My favorite coding podcasts

Who loves commuting? Nobody does. Luckily, I get to work from home a couple of days per week. The other days, I live close enough to Brussels not to lose over 1 hour on my way to work.

Recently, I started listening to coding podcasts during my commute. It took some time to get into this, but now I'm hooked. And it seems I'm not the only one:

Not all cookies and cream, but let me share my favorites:

Coder Radio

Coder Radio is tagged as "A weekly talk show taking a pragmatic look at the art and business of Software Development and related technologies."
And that's cutting it short.

In a lot of episodes, the hosts share their experiences with different programming languages (Rust, Clojure, F# anyone?) in a conversational style. They also take the time to answer remarks/questions from their listeners. But expect the conversations to diverge quickly. Memory management, career development, IDEs, iPad Pro ... Nobody knows where it's going, but surprisingly that's exactly what I like about it.

Software Engineering Daily

Jeff Meyerson, the host of Software Engineering Daily puts it like this:
"After every episode, you should feel like you are 1% better at understanding how software works."

Nearly every weekday, Jeff invites a guest to talk about a relatively specific topic. Think Kubernetes, NoSQL and Amazon EC2.

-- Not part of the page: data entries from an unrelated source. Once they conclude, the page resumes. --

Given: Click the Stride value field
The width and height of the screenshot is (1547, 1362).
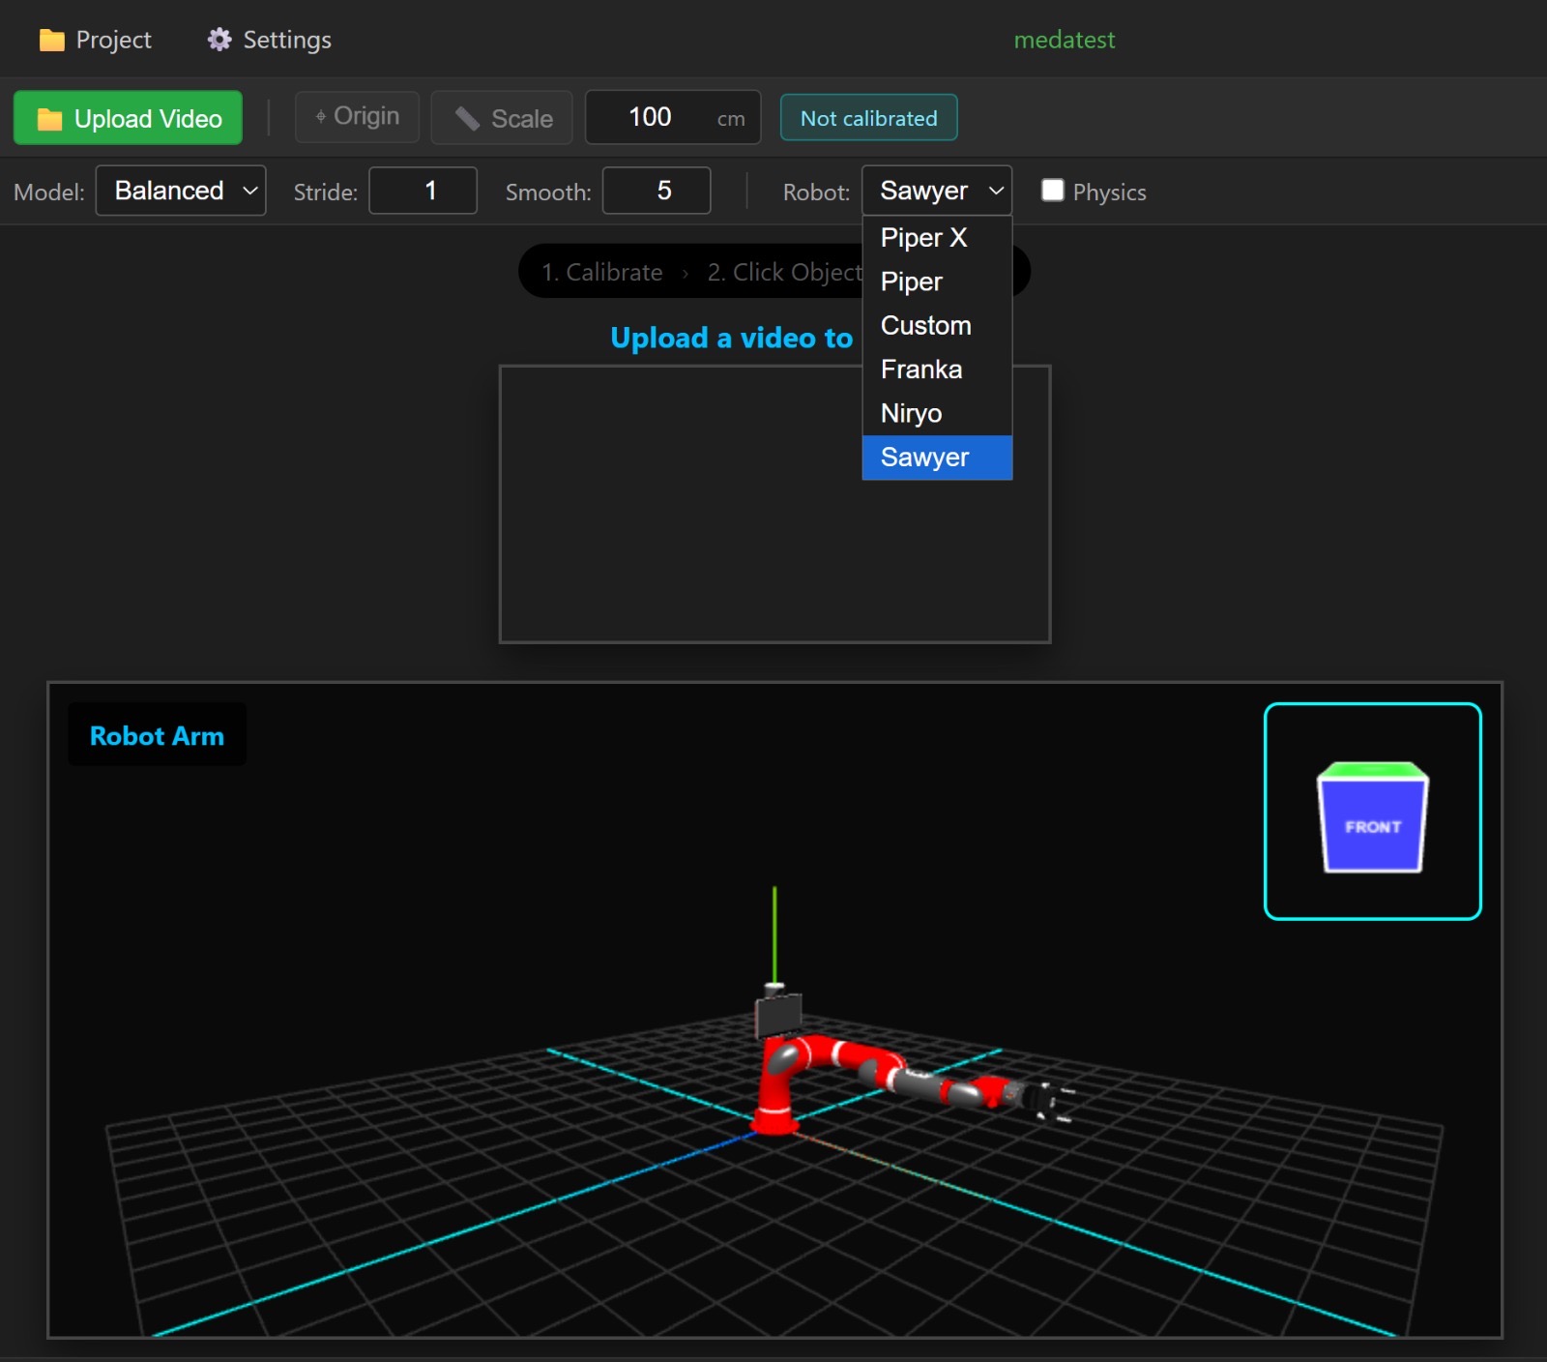Looking at the screenshot, I should [423, 191].
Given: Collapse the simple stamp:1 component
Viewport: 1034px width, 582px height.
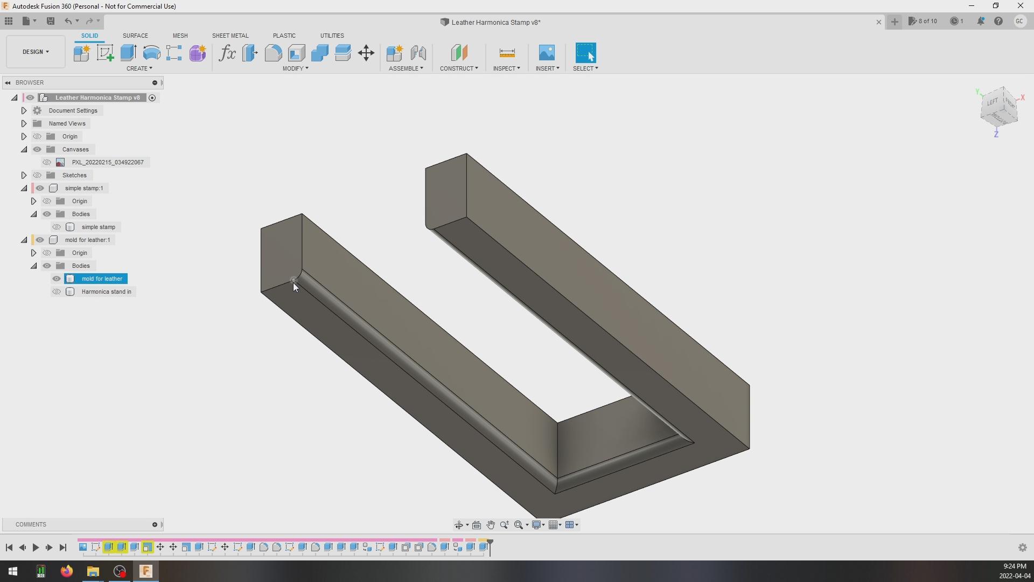Looking at the screenshot, I should (x=24, y=188).
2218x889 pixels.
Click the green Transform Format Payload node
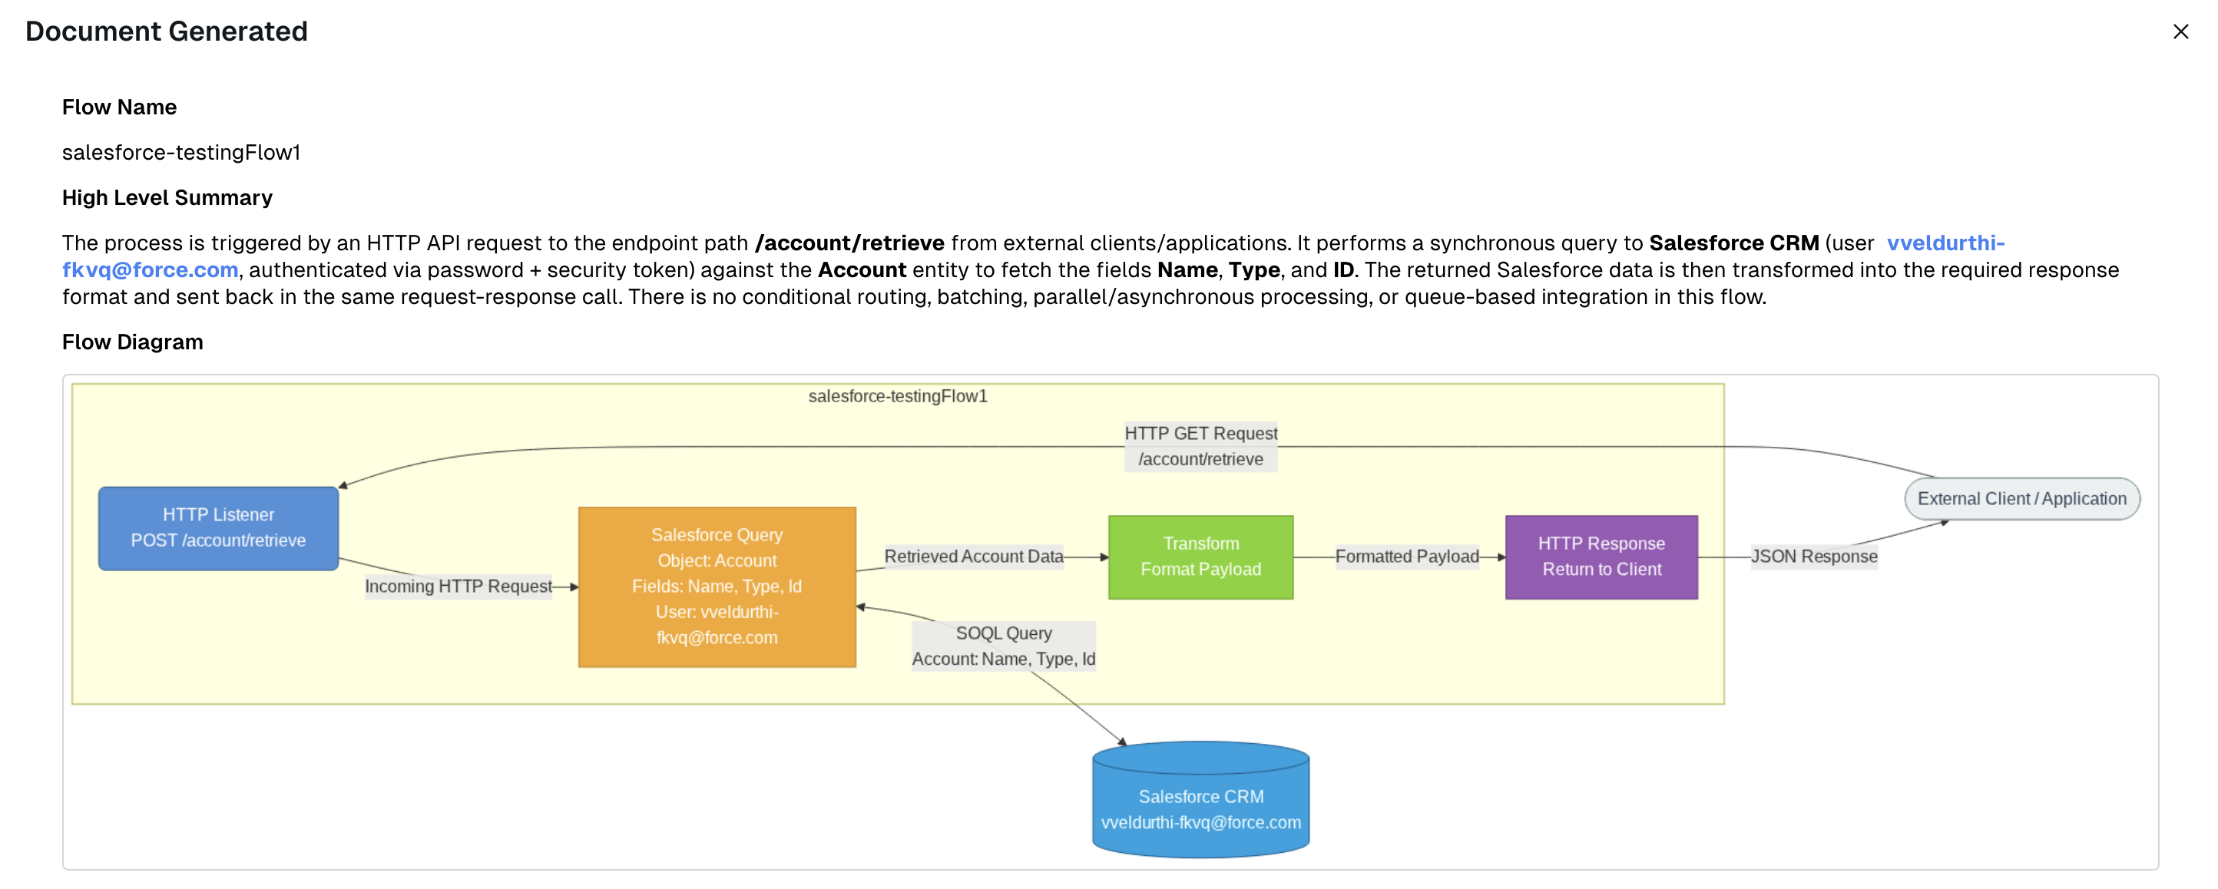coord(1200,557)
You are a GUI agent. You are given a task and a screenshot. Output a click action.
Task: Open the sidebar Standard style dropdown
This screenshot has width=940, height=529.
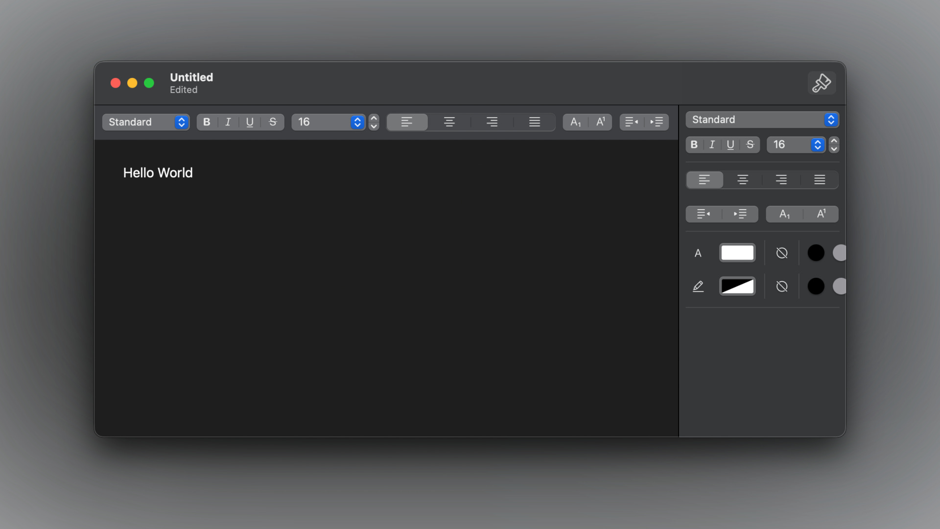pyautogui.click(x=762, y=120)
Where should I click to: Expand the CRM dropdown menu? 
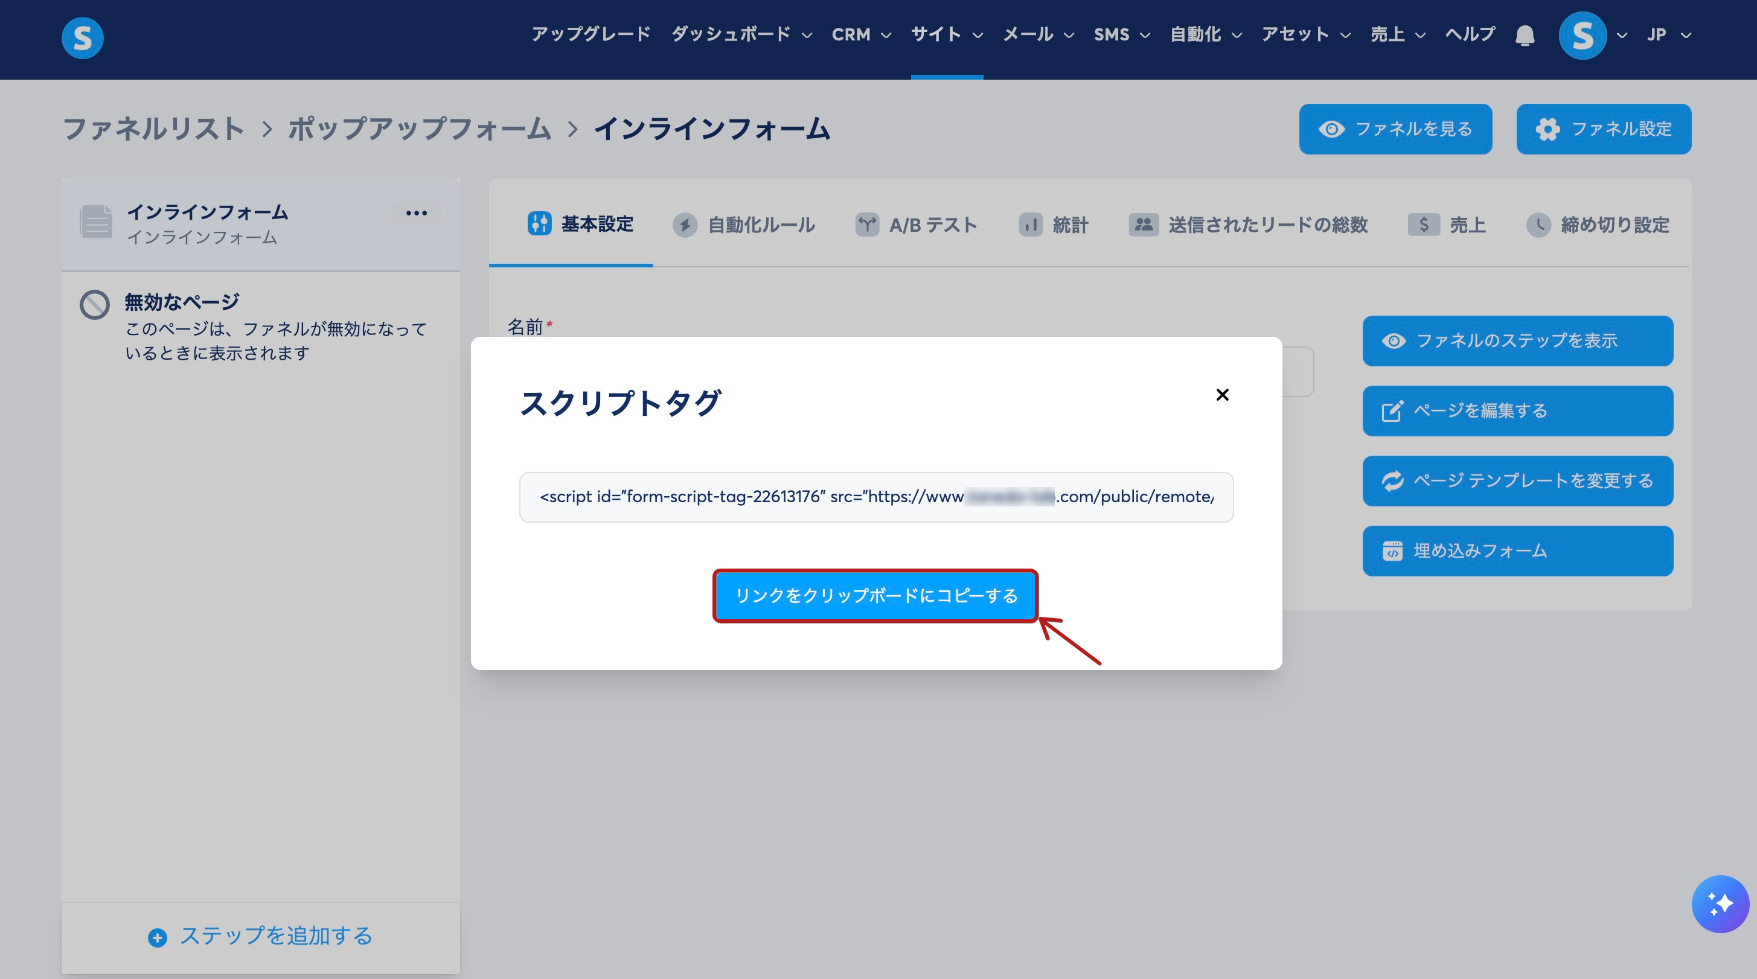coord(861,35)
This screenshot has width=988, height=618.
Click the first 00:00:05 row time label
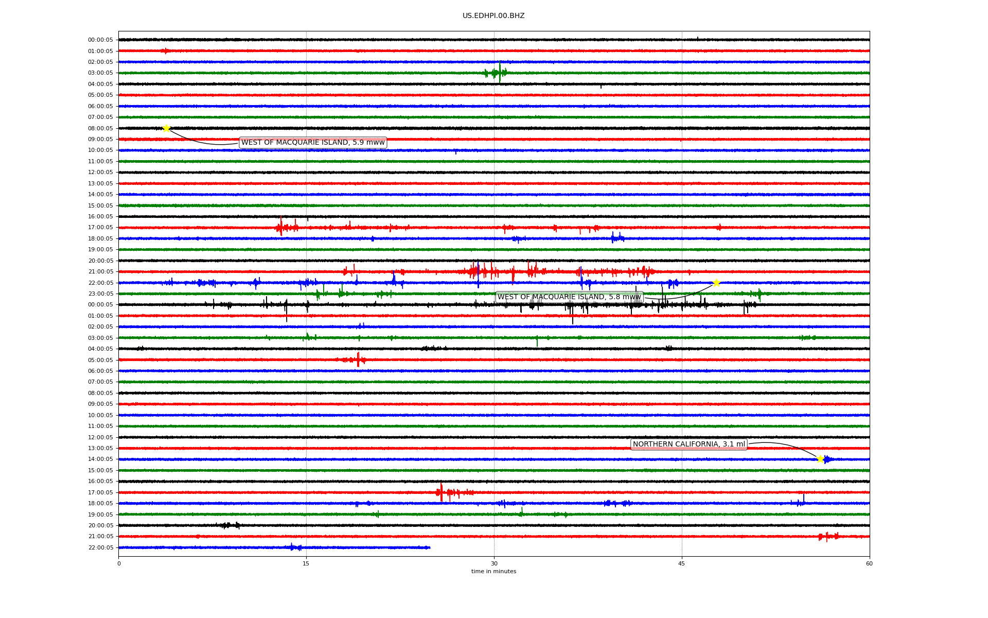point(100,40)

In a lot of episodes, the guest takes you through the history of the tool, package or whatever they're discussing. One of my favorites is the episode with Quincy Larson from FreeCodeCamp. If you're ever in need of an inspirational story, you've got one there!


Ever since Wes Bos sent me a pack of stickers and got me hooked on Javascript30, the man is synonimous with coding. Together with Scott Tolinski, he hosts "Syntax: A Tasty Treats Podcast for Web Developers". The focus is on front-end skills and frameworks but other topics might pop up on occasion.

Every month, there's a potluck episode, meaning they answer questions from listeners to the show. So don't be shy!

JS Party

"Welcome to JS Party, a weekly celebration of JavaScript and the web."

To be honest, I never listen to JS Party in the morning. It's faster and more energetic than the previous two. And I like a bit of morning zen when I'm in my car.

But the topics are always super interesting. And they usually bring in more people, which gives it a different dynamic. Oh and yes, obviously it's all Javascript-related. Luckily, there's more than enough to talk about when it comes to Javascript.